O narrador chega à ilha para fazer o seu luto e, no seu isolamento auto-imposto, no “inferno circular” da sua cabeça, apercebe-se de que uma ilha é um território apetecível a quem lida com a perda. Cínico, mordaz, agnóstico, depara-se com gente para quem Deus salva — como Elias Gro ou Alma — e outros, como o fantasma do escritor Lars Drosler, que rejeitam a ideia de Deus “até ao final dos seus dias”. Mas todos lhe devolvem uma imagem, como um espelho: a da solidão a que estão condenados no momento em que sofrem a perda. “A solidão do mar pode esmagar as pessoas, remeter os mais loquazes ao silêncio.” A única pessoa que parece capaz de quebrar essa vertigem auto-destrutiva é Cecília, filha de Elias, anjo da guarda e espírito de contradição do narrador. “Confesso-vos que, às vezes, aquela miúda me mexia com os nervos. Nela eu via a insolência de Elias Gro: o repto constante, o gosto pelo choque.” Cecilia joga um papel decisivo. Além de antagonista à altura do desespero e do cepticismo do narrador, é a partir dela que todas as personagens adquirem uma identidade. Cecilia ouve e interpela, faz agir. Tal como o narrador se revê nos que procuram a ilha como lugar de luto, o leitor pode achar em Cecília a sua própria voz, o seu meio de, através de uma personagem, provocar o narrador. É um jogo a vários níveis, com o tal leitor a ser, por sua vez, lembrado da sua condição através de um narrador que também o interpela, que lhe lembra que é ele o destinatário de uma narrativa construída para indagar acerca da mortalidade, conjugando para isso o racional e a fantasia, sem que a fronteira entre um e outra seja visível. 

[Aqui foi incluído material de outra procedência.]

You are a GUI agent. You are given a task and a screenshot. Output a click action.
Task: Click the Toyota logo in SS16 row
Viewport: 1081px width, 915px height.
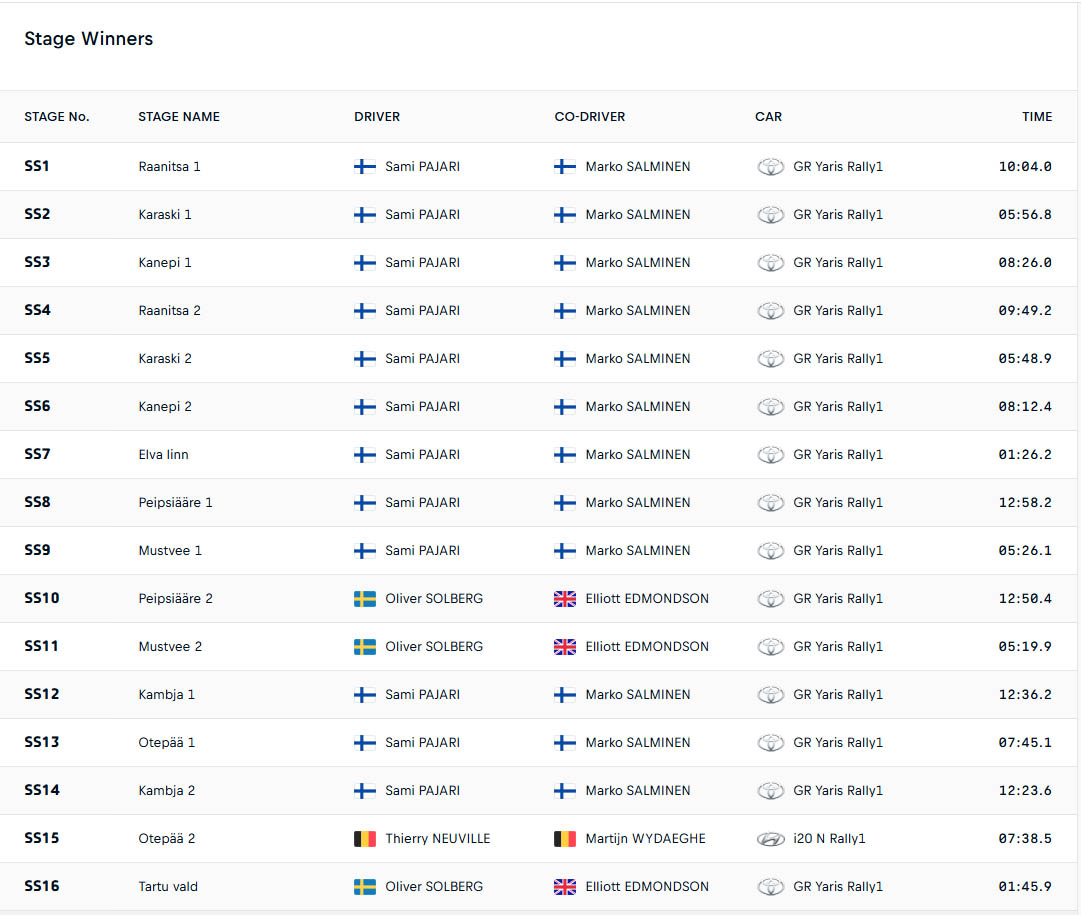pyautogui.click(x=770, y=886)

Racional e fantástico misturam-se no espaço do sonho ou do pesadelo, convocando um auxiliar de estilo, uma espécie de livro-guia que tanto serve o autor como o narrador: a História Universal da Infâmia, de Jorge Luis Borges. O homem que chega à ilha para escapar a A. — nome inspirado em Ariadna, que com o seu fio ajudou Teseu a encontrar a saída do labirinto — encontra esse volume de contos no dia em que chega ao farol, um lugar onde há muito não morava ninguém. “Agora eu morava ali, naquele túnel circular plantado no limiar de uma escarpa; seria ali, enregelado e mergulhado na penumbra, a quilómetros da alma mais próxima, que lidaria com o passado.” Passa a ler uma página do livro por dia numa existência de sono, whisky e o papel de peão da loucura de Elias Gro, que tenta resgatar da água a casa onde viveu Lars Drosler e tudo o que ele deixou, sobretudo um baú cheio de folhas escritas. 

Cruzando imaginação com uma escrita intimista, a de alguém que acede aos cantos mais sombrios da mente, João Tordo consegue a tal ruptura com os seus romances anteriores. Borges terá sido uma inspiração, mas nota-se também uma proximidade com uma tendência contemporânea de aproximar a escrita do modo mais ou menos delirante ou mais ou menos livre como pensamento e emoção se organizam na mente, tendo a memória como elemento mediador. Outra inovação é o modo como o autor trata a linguagem, mais cuidada, a adensar o sentimento de tragédia que atravessa o romance. Ela não surge apenas ao serviço de uma narrativa eficaz: é estruturante.